Mills in some northern Chinese cities, including top steel-producing Tangshan, were ordered to cut output this month or a month ahead of schedule, acting on government policy to fight smog caused by pollution from industrial plants.
The most-active iron ore contract for January delivery on the Dalian Commodity Exchange was up 0.5 percent at 447 yuan ($68) a tonne by 0215 GMT, after sliding 3.4 percent on Thursday.
“Market participants felt that authorities could impose stricter restrictions on sintering and even steel output in China in coming days as smog conditions deteriorate in northern China,” Commonwealth Bank of Australia analyst Vivek Dhar said in a note.
Mills in Tangshan were ordered to cut sintering output by half from Oct. 12. Sintering is a process where iron ore is heated into a mass as a prelude to steelmaking and which causes heavy pollution.
China’s steel output dropped 3.7 percent in September from a record high the previous month as mills reduced production in line with Beijing’s campaign, and analysts predict further declines as winter curbs set in.
Weaker Chinese iron ore futures had pulled back benchmark spot prices to a one-week low near $60 a tonne.
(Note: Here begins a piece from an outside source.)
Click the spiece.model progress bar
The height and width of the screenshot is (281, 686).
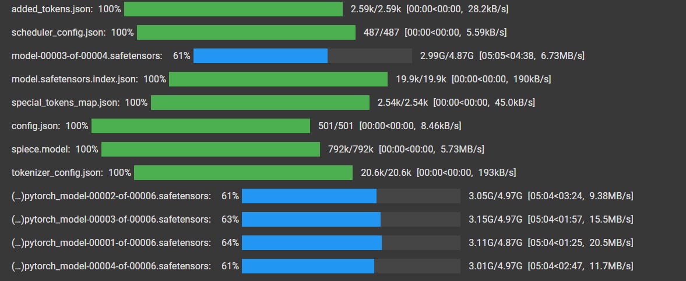pos(210,149)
Iron ore for delivery to China’s Qingdao port <.IO62-CNO=MB> fell 2.9 percent to $60.88 a tonne on Thursday, according to Metal Bulletin, marking its biggest single-day drop in nearly a month.
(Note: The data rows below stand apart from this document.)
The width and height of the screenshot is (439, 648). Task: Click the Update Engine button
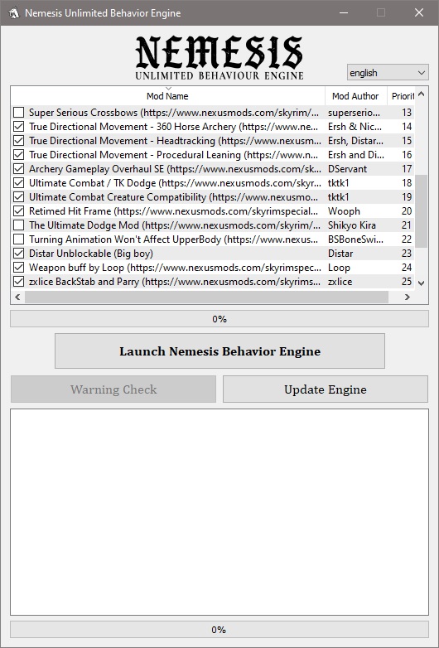(x=326, y=389)
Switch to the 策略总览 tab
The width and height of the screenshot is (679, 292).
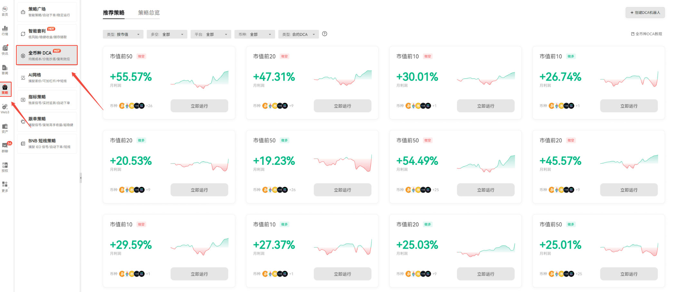(x=149, y=13)
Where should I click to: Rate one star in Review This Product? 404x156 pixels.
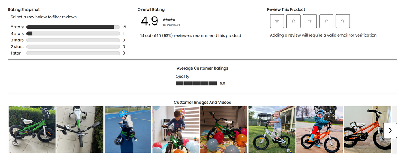click(x=277, y=21)
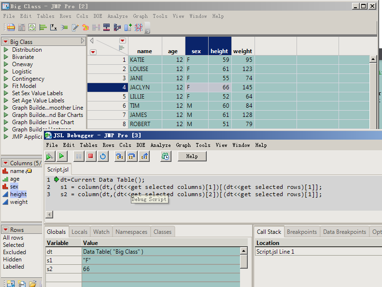Run the Bivariate script green triangle
The width and height of the screenshot is (382, 287).
tap(6, 57)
The spot benchmark has lost 2.6 percent so far this week, after being largely steady in the past two weeks.
“On the longer term, iron ore prices will remain weak because the production controls will end in March next year,” said an iron ore trader in Beijing.
The most-traded January rebar contract on the Shanghai Futures Exchange rose 0.5 percent to 3,639 yuan per tonne.